(Stored data)
++++

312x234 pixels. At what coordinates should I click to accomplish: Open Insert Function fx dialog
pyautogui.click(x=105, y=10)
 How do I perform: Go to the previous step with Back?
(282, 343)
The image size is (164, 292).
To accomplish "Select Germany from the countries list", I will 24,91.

++++

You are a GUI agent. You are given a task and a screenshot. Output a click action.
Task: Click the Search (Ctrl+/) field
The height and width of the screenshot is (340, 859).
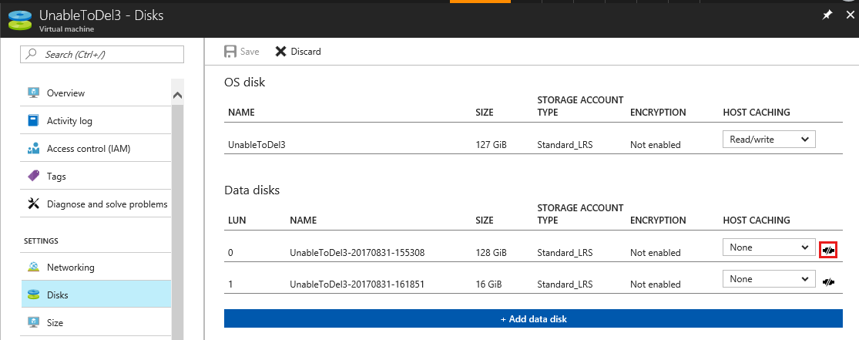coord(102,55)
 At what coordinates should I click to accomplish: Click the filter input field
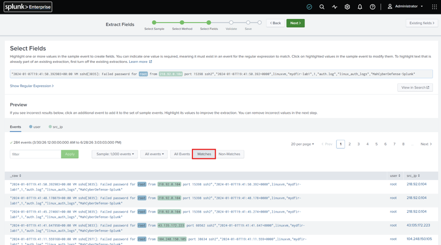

++++

_Instructions to follow:_ Within the entries above, the lines from the one containing "Task: Click the Search (Ctrl+/) field" through the one containing "At what coordinates should I click to accomplish: Click" are to be transcribed exactly, ends included, pictures excluded.

_Result below:_
Task: Click the Search (Ctrl+/) field
The height and width of the screenshot is (340, 859).
coord(102,55)
 At what coordinates should I click to accomplish: Click the filter input field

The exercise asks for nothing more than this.